Disconnected

Romeo and Juliet would have made out just fine if they’d only had a pair of iPhones between ‘em.
“Yo, Julie, what’s up?”
“You are totally not going to believe this, but I’ve got this poison that’ll make it look like I’m dead. So don’t like freak out and kill yourself or anything when you see me, because that would just totally blow.”
I don’t know that we’d be fine had the kids been connected, but they would have made out a tad better.
Thinking about this not because I seek to undermine all the tragedy in that Shake-scene, but because I’ve been thinking about a current tragedy-in-the-works: the tragedy of a generation of students growing up to think that school has nothing to do with real life.
Heard a few weeks back from a colleague at a big public high school in what I’ll leave as an undisclosed district.

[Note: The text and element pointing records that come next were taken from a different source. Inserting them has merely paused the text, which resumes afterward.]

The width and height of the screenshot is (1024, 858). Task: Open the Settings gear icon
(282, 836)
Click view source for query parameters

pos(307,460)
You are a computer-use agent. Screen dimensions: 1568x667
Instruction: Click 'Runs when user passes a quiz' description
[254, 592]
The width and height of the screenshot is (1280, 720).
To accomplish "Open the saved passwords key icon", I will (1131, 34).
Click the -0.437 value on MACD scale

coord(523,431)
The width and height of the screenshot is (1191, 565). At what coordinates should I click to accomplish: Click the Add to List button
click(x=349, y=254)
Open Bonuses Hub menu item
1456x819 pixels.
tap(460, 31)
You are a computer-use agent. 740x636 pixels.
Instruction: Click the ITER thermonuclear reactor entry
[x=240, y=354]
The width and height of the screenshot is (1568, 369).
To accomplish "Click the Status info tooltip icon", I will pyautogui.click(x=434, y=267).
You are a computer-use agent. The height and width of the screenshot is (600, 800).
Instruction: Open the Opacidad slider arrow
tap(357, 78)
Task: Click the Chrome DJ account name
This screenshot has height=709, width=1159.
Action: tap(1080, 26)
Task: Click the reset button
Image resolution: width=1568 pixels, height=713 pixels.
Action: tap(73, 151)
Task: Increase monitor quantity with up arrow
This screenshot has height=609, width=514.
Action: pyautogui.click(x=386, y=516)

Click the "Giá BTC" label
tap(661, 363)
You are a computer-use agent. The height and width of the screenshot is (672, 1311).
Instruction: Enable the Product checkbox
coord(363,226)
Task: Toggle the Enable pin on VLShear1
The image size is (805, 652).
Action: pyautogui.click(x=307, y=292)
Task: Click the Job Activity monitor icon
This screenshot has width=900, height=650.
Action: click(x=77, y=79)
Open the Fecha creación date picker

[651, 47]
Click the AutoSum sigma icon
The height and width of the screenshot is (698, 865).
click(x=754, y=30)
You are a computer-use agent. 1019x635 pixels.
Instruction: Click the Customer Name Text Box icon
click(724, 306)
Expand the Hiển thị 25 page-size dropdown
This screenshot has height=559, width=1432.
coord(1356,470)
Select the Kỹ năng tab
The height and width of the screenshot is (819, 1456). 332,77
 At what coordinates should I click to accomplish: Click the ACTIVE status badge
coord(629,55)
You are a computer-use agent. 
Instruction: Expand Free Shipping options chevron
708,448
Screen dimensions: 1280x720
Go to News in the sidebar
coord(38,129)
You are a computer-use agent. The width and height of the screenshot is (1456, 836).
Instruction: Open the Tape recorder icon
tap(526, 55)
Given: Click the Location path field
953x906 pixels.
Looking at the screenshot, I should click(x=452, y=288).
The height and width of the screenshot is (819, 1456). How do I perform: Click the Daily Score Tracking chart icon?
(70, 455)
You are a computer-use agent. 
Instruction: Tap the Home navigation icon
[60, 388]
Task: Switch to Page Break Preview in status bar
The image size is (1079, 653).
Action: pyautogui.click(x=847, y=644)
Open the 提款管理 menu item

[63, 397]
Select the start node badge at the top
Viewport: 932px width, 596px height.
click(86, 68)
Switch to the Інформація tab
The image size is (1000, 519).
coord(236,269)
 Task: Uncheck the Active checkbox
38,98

At the recent National Educational Computing Conference in Washington, DC, a bigwig from that district was getting an award having to do with being a pioneer in educational technology. The irony I gleamed as I watched all this go down was that the teacher a few weeks back had confided to me that students in his high school weren’t even allowed to use email.
That’s a disconnect: accepting awards for ed tech leadership whilst your students aren’t trusted enough to use email in school.
Heard from another teacher a while back about the great things her students were doing combining text and video with social media. And then, suddenly, YouTube was blocked. Totally off limits in school. Well, YouTube and Twitter and various social bookmarking sites and most blogs and etc… and she wasn’t the only one. I hear this time and time and time again.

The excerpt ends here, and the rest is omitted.